Apple has released an unprecedented amount of information on the security of its new AI systems, along with a commitment to pay up to $1 million to anyone who finds a problem with them.
The new information, tools and rewards are part of Apple’s plan to ensure that its new Apple Intelligence systems are private and secure.
Apple said the publication is an invitation to security and privacy researchers as well as “anyone with interest and a technical curiosity” to dig deeper into the security technology and make sure it is safe.
When Apple introduced its new AI tools earlier this year, it said that they would rely on a mix of on-device processing but also more powerful cloud computers for responding to particularly intensive requests. It also said that it had built an entirely new cloud computing system to ensure that those requests were handled with the same privacy and security that they would be if they were made on the device.
That system is called Private Cloud Compute and it means that personal data is not accessible to anyone other than the user, including Apple. The company has said that it “meant a whole bunch of technical invention” including building kinds of AI cloud processing systems that had not been made before.

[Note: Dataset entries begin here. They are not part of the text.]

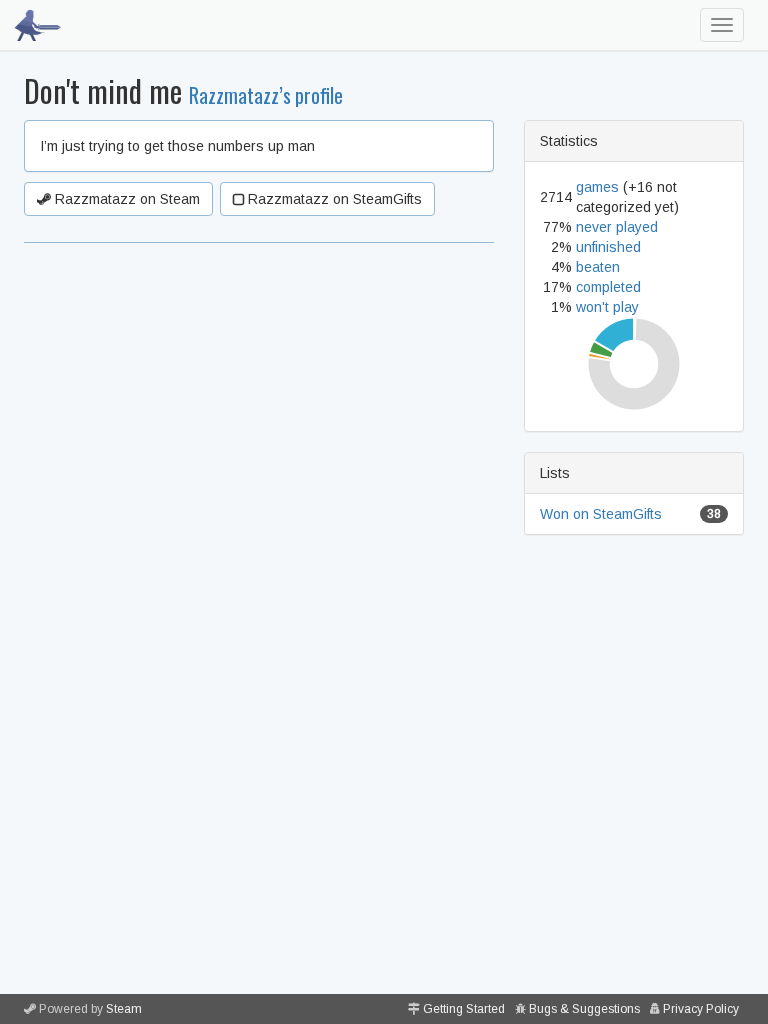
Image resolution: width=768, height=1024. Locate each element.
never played (617, 227)
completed (608, 287)
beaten (598, 267)
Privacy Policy (701, 1009)
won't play (607, 307)
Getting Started (464, 1009)
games (597, 187)
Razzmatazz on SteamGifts (333, 199)
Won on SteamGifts (601, 514)
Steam (124, 1009)
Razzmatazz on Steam (125, 199)
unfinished (608, 247)
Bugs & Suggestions (584, 1009)
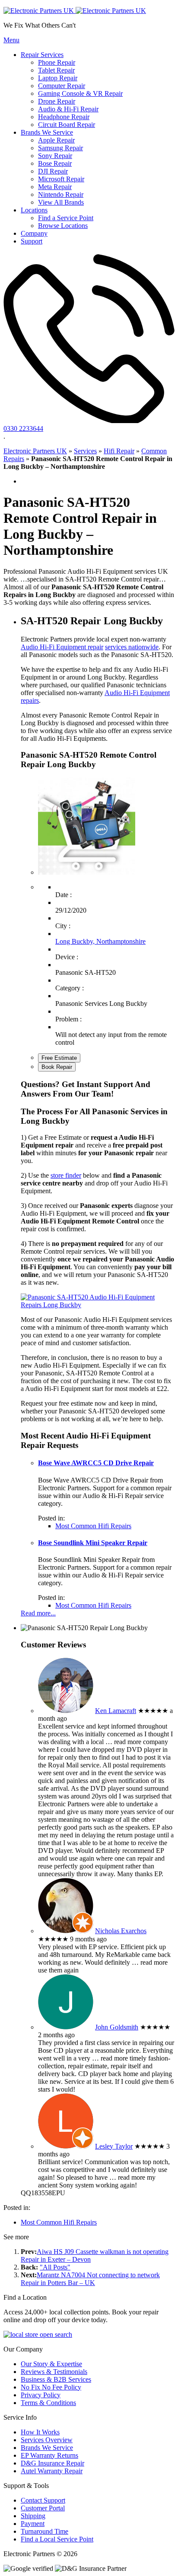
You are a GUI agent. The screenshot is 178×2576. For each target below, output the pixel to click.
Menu (11, 40)
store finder (66, 1175)
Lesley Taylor (114, 2146)
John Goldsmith (116, 2027)
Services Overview (47, 2439)
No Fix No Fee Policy (51, 2387)
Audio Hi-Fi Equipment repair (62, 647)
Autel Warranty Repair (52, 2471)
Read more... (38, 1613)
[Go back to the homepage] (74, 10)
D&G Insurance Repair (52, 2463)
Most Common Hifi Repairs (93, 1526)
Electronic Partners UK (35, 451)
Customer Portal (43, 2508)
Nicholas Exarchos (120, 1930)
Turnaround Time (44, 2531)
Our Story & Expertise (51, 2363)
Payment (32, 2523)
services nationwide (132, 647)
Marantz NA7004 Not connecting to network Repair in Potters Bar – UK (90, 2278)
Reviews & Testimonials (54, 2371)
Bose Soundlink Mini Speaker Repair (92, 1542)
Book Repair (56, 1067)
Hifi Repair (119, 451)
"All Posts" (55, 2267)
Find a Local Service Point (57, 2539)
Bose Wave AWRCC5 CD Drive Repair (96, 1463)
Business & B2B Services (56, 2379)
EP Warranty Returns (49, 2455)
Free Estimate (59, 1058)
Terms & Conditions (48, 2402)
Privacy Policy (40, 2395)
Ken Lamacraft (115, 1710)
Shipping (33, 2515)
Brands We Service (47, 2447)
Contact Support (43, 2500)
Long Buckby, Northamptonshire (100, 941)
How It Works (40, 2432)
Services (85, 451)
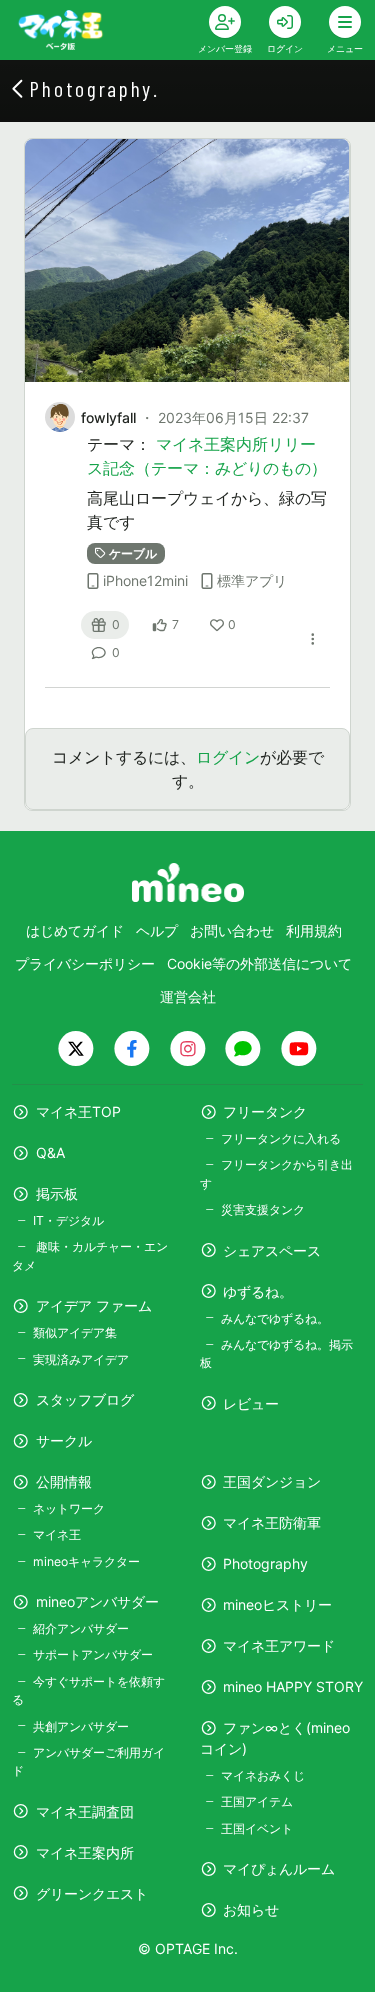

Apple said that, in order to ensure people trusted the system, it would allow researchers to inspect and check the security and private promises of Private Cloud Compute. Now it has released more information on those promises.
The new announcement is really three. First, Apple will release a new security guide that offers deep detail on how Private Cloud Compute was built; the second is a new virtual research environment that allows security experts to recreate those cloud computers on their own Macs; the third is the announcement of a bug bounty to incentivise that research.
That programme offers a reward of $1,000,000 to researchers who find the most dangerous kind of vulnerability, which would allow hackers to run their own code and break into the central parts of the device. Less dramatic bugs will receive smaller payouts, and Apple says that some bugs might not fit into existing categories but that it will evaluate them nonetheless.
The other major announcements offer ways for security researchers to find those bugs. The security document offers information on how the systems were built, while the virtual research environment will let people examine how the cloud compute systems work and look at their source code.
Apple said that the new announcements were part of its belief that privacy is a human right, and that security is part of that. It invited security researchers to test the system with the hope of making them stronger.
“We believe Private Cloud Compute is the most advanced security architecture ever deployed for cloud AI compute at scale, and we look forward to working with the research community to build trust in the system and make it even more secure and private over time,” it wrote in a blog post.